ITALIA ( 4-2-3-1; 4-4-2; 4-3-3).
Non penso di parlare da tifoso deluso nel descrivere come tragica la spedizione azzurra in Sudafrica. Da campioni del mondo in carica, non siamo riusciti a difendere il nostro titolo uscendo nel girone, a detta di tutti, più agevole del mondiale. In difficoltà contro squadre chiuse come Paraguay e Nuova Zelanda, a sorpresa la prestazione peggiore l’abbiamo offerta contro la Slovacchia che ha tenuto il pallino del gioco. Incomprensibili alcune scelte tattiche, il livello del calcio italiano evidentemente è calato significativamente. Urge ripartire da Prandelli, ma quali giocatori sono da salvare?
Federico Marchetti (
portiere, 1983, 3 presenze). Il suo Mondiale comincia a sorpresa durante l’intervallo del debutto contro il Paraguay causa i problemi di Buffon. Funge da spettatore non pagante contro Paraguay e Nuova Zelanda (pur subendo una rete), appare timoroso e insicuro contro la Slovacchia. Al Cagliari, con cui si è messo in mostra negli ultimi due campionati, aveva concluso male il suo campionato, ma Lippi non ha avuto dubbi scegliendolo come vice-Buffon. Ha mercato, anche fuori dall’Italia, ma la rassegna mondiale non aiuterà certo Cellino a chiedere cifre esagerate per il suo cartellino. VOTO 5.
Gianluigi Buffon (
portiere, 1978, 1 presenza). La maledetta schiena ci porta via il portiere della Juventus campione del mondo nel 2006 con 102 presenze tra i pali della nostra nazionale. Giusto un tempo contro il Paraguay e una rete su cui non può nulla al passivo. Resta fondamentale per Juve e Italia. In casa bianconera si è pensato di cederlo per fare cassa, ma l’ipotesi al momento sembra scongiurata. VOTO s.v.
Gianluca Zambrotta (
terzino destro, 1977, 3 presenze). La sua convocazione al Mondiale ha destato qualche perplessità semplicemente in virtù della pessima stagione al Milan. Ma il terzino destro ex Juventus e Barcellona tra le altre, è risultato tra i più positivi della spedizione. Contro Paraguay e Nuova Zelanda si è occupato benissimo di entrambe le fasi fino a che le gambe lo hanno retto, calando nel finale.
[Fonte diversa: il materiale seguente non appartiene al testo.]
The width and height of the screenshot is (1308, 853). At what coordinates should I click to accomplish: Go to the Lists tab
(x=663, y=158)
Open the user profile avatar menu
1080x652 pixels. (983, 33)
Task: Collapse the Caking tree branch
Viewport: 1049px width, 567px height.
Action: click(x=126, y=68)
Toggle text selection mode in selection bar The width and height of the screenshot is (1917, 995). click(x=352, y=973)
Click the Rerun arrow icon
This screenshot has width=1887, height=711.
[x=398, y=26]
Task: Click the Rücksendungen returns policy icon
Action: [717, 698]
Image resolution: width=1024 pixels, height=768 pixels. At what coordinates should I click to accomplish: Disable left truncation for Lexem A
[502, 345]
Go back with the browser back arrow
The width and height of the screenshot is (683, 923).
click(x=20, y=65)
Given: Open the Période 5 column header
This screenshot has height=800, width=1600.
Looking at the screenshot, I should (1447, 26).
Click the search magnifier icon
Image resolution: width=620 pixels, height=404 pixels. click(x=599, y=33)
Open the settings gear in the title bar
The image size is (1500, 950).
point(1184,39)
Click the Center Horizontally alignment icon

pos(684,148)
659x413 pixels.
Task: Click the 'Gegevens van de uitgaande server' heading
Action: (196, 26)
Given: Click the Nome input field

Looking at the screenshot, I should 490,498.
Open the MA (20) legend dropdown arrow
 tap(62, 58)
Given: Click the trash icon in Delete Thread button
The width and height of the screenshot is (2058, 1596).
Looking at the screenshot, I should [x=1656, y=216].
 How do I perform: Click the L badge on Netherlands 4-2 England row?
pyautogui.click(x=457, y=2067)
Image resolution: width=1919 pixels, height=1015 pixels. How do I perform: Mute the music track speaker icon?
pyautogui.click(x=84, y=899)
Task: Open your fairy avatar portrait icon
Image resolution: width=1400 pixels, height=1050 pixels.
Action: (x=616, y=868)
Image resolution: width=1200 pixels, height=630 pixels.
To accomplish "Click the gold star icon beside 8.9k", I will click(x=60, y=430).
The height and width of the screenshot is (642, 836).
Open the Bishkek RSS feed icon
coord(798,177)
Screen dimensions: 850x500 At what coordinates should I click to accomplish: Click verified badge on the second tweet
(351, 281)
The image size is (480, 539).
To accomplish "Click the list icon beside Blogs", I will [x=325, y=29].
Stanco e impresentabile invece contro la Slovacchia. VOTO 6-.
Domenico Criscito (
terzino sinistro, 1986, 3 presenze). L’ingombrante ricordo del Grosso- versione Germania 2006 pesa sulle spalle del soldatino del Genoa giunto alla sua decima presenza in azzurro. Attento in copertura ( ci mancherebbe visto la pochezza degli avversari diretti), spinge pochissimo e male offrendo cross impresentabili. Non c’è traccia dell’esterno a tutto campo dello scacchiere di Gasperini. Resterà al Genoa, ma purtroppo in Italia ci manca un esterno mancino moderno. Nuovi Fabio Coentrao cercasi. VOTO 4,5.
Giorgio Chiellini (
difensore centrale, 1984, 3 presenze). Arriva in Sudafrica in condizioni non ottimali, per un attimo Lippi ha pensato di impiegarlo nel suo vecchio ruolo di esterno sinistro basso. A posteriori avrebbe fatto bene a rischiare la mossa date le prestazioni traballanti fornite dal centrale della Juventus, lusingato dalle sirene inglesi, contro Nuova Zelanda e Slovacchia. Anticipato e colpevole in un paio di reti subite, naufraga con tutta la squadra. VOTO 4,5.
Fabio Cannavaro (
difensore centrale, 1973, 3 presenze). 37 anni e sentirli. Eroe di Germania 2006, da quando è passato al Real Madrid prima e alla Juventus (atto secondo) poi ha iniziato un triste e lungo declino che lo ha condotto fino alla firma per l’Al- Ahli con cui giocherà la prossima stagione. La grinta e l’orgoglio, soprattutto contro il Paraguay sembrano quelli di un tempo, ma ha almeno un paio di reti subite sulla coscienza. Troppo per un ex Pallone d’Oro, come il nostro ormai ex capitano. VOTO 5.
Christian Maggio (
terzino destro, 1982, 1 presenza). Quando ti porti tra i 23 un fluidificante completo come il terzino del Napoli di Mazzarri, capace di cambiare tatticamente una partita senza dover gioco forza cambiare il modulo è assolutamente uno spreco vederlo in campo soltanto per un tempo, nella disperata rimonta alla Slovacchia. Maggio, da cui Prandelli, dovrebbe a mio parere ripartire per l’immediato, gioca una partita vigorosa, a volte confusa ma perlomeno presentabile. Farebbe comodo per il gioco di Del Neri alla Juventus ma De Laurentiis non ha intenzione di privarsene. VOTO 5,5.
Daniele De Rossi (
centrocampista centrale, 1983, 3 presenze). Capitan futuro ci salva regalando un punto positivo con la sua rete al Paraguay, poi contro la Nuova Zelanda si procura il rigore del pareggio, trasformato da Iaquinta. Nelle prime due partite gioca da incontrista puro, recuperando palloni e mettendoci la solita grinta. Contro la Slovacchia va in campo il gemello scarso, senza idee, senza voglia, quasi impaurito. Insostituibile per la nostra nazionale, ha fallito la partita decisiva. VOTO 5,5.
Riccardo Montolivo (
regista, 1985, 3 presenze). L’infortunio di Pirlo lancia il neo capitano della Fiorentina come titolare in nazionale, con compiti di regia nel 4-2-3-1 scelto da Lippi. E Riccardo risponde offrendo finalmente due prove di personalità in mezzo al campo con tanti palloni giocati e alcune splendide e sfortunate conclusioni verso la porta avversaria. Dico due partite, perché la terza, al pari di De Rossi, la gioca il gemello che milita nei dilettanti. Prandelli ripartirà da lui. VOTO 5,5.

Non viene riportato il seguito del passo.